Friday, August 15, 2014

Those Who Bring the Torture - Piling Up (2014)

Anyone with a body of work as prolific as Rogga is bound to have some hits and misses; he's achieved some brilliant successes (like the Putrevore sophomore) and a lot of middle-of-the-road efforts, but who wouldn't when involved in so many projects? What I find pretty compelling is how his range of bands seems to reflect his own tastes/record collection that inspired him. He's got something to cover nearly every niche in the death metal genre, and Those Who Bring the Torture was presumably his paean to grinding death metal circa Napalm Death, old Carcass, Lock Up, and so forth...so I was a little perplexed when the first tune on Piling Up was more of a straight, slightly melodic take on old Swedish death circa Hypocrisy, with perhaps a few hints of other veterans like Benediction and Desultory in some of the chord patterns. This is the first of the four records by this project that I've covered, so it was not at all what I expected...at first...

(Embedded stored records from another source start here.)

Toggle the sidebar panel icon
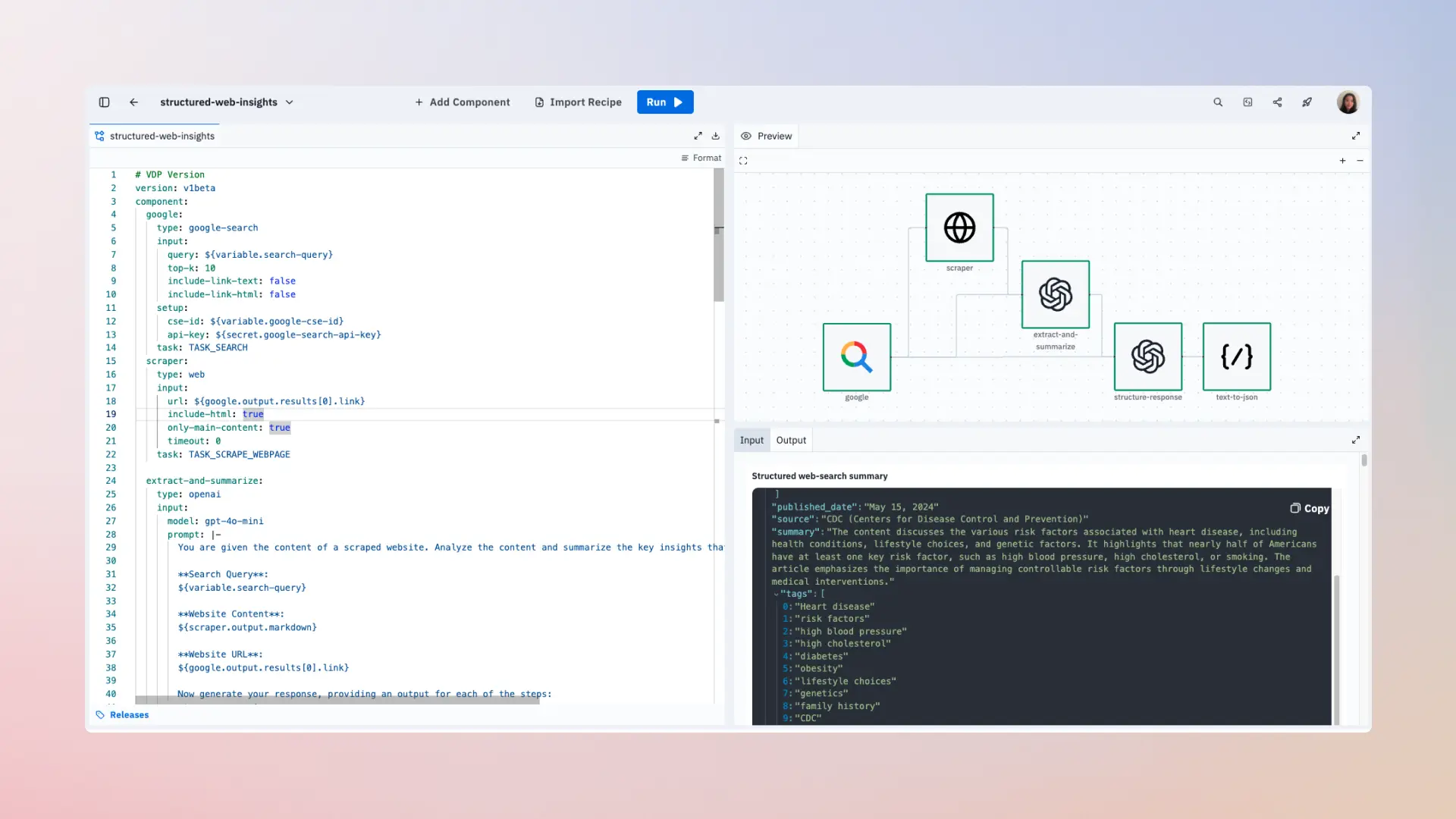The width and height of the screenshot is (1456, 819). 105,102

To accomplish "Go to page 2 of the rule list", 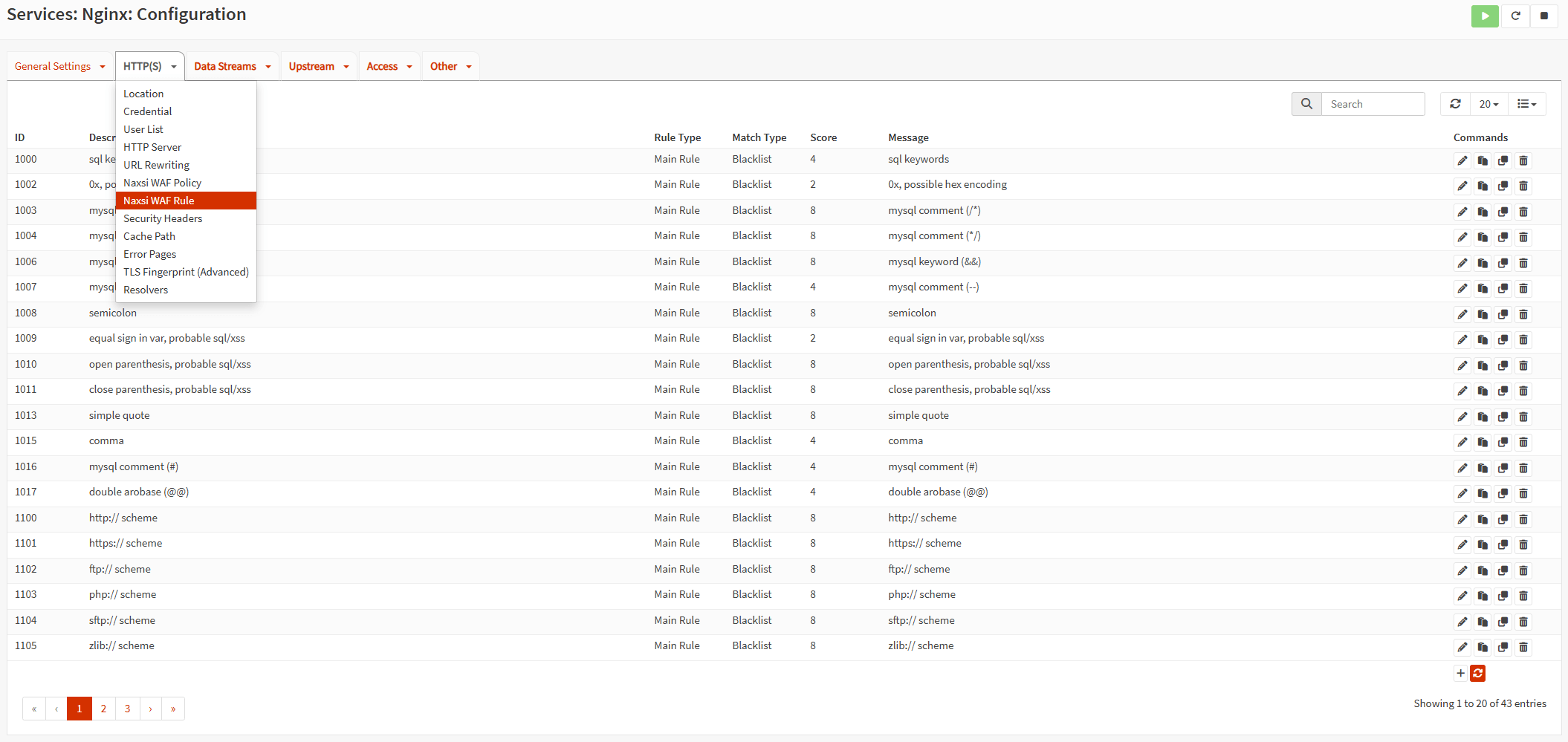I will coord(103,709).
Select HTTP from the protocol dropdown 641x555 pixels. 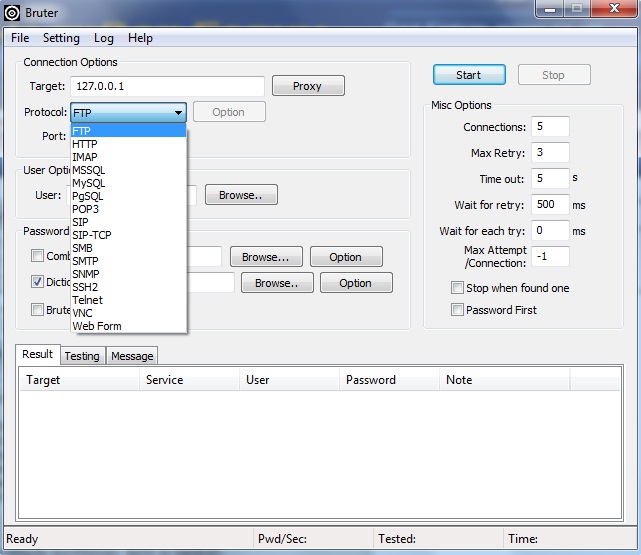click(85, 144)
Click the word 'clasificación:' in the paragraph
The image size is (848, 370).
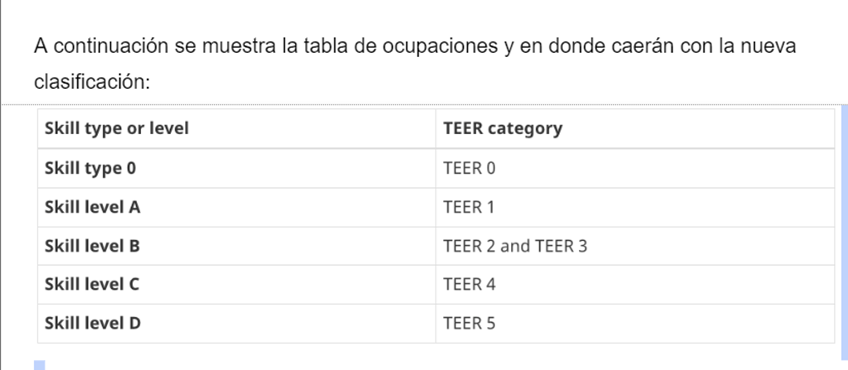[x=92, y=82]
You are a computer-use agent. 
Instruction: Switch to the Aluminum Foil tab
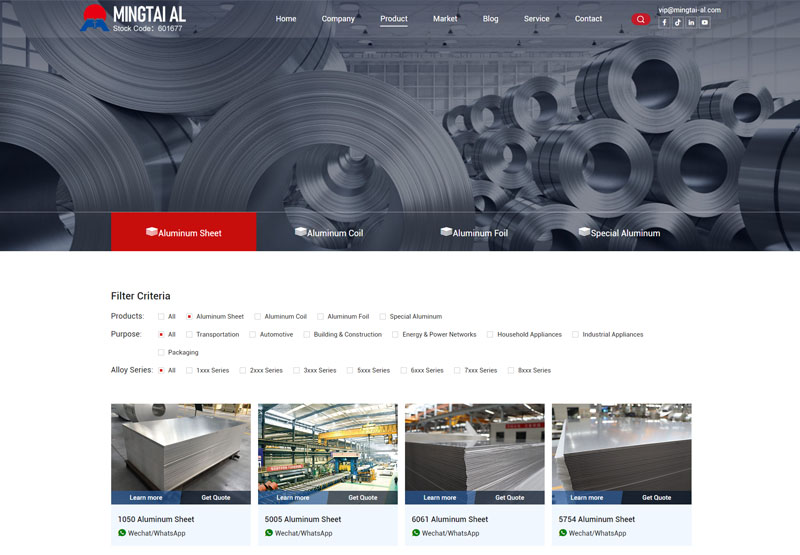pos(474,232)
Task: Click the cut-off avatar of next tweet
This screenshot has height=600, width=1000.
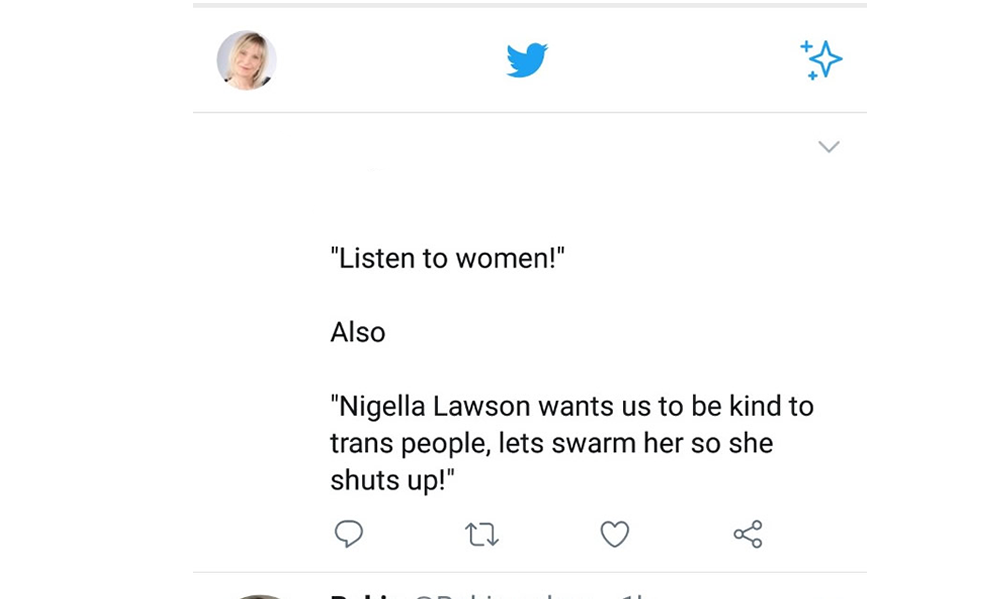Action: 260,597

Not that the disc 'rights itself' as it progresses, because there is actually a good deal of variation between tunes, some seeking out a more atmospheric pace, others a more thrash-based slew of riffs, and yet others mirroring the aesthetics of the first track. Yet there are a handful of tracks ("Through the Aeons" for example) which embody some of that 'fun' grind & roll ethic more akin to what I thought I'd be getting myself into, while "Towering Structures of the Damned" has a few fits of those calamitous old school grind-blast parts we grew up with. If we're ultimately going to try to 'pin down' this, one of Rogga's most diverse records to date, it's probably a junction between the heavier old melodic death metal (not 'melodeath', per se) and some really rootsy death/thrash, as you'll hear in the first moment of "Turrets of a Forgotten Castle". The songs aren't nearly so cosmic in nature as a lot of the Lovecraftian/horror titles might suggest, so I don't know how they measure up to that tremendous Robert Toderico artwork, but Rogga certainly focuses in on a few central ideas here and entertains with them. Riffs were a mixed bag of the derived and inspired, but cuts like "The Gateway", "Lifesucker" and "In Orbit" had me pining for the years when 'melodic' wasn't considered such a dirty word in traditional death metal, and records like Abducted and Bitterness were in regular rotation.

Production feels a little pieced together, without a terribly consistent tone throughout, so you do get the impression that Those Who Bring the Torture has undergone a reverse-metamorphosis back to the point where it's a place that Johansson is stockpiling and testing a number of ideas instead of having it all mapped out in advance, which is symptomatic of a number of his projects. That said, Piling Up (which may not be a coincidental title) is largely professional in that you can hear all the chords, the melodic tremolo picked patterns are delivered with as much impact as necessary, the bass takes on an uglier distorted subtext which contrasts well against some of the 'prettier' elements, and the beats are fluid solids which shift between simpler grooves and double bass brickwork. Rogga belches out both his usual gutturals and higher pitched snarls, a combination of which was most likely drafted forward from the older records and seems to be a standard for death/grind. Ultimately, like Putrevore is sort of a play on that old Incantation/Rottrevore style, this album most reminded me of Hypocrisy and their own fluctuations between the pioneering death metal and the more song driven, melodic direction of their mid-90s material. Perhaps not what fans of the earlier Those Who Bring the Torture output would have wanted, but certainly not bad at all.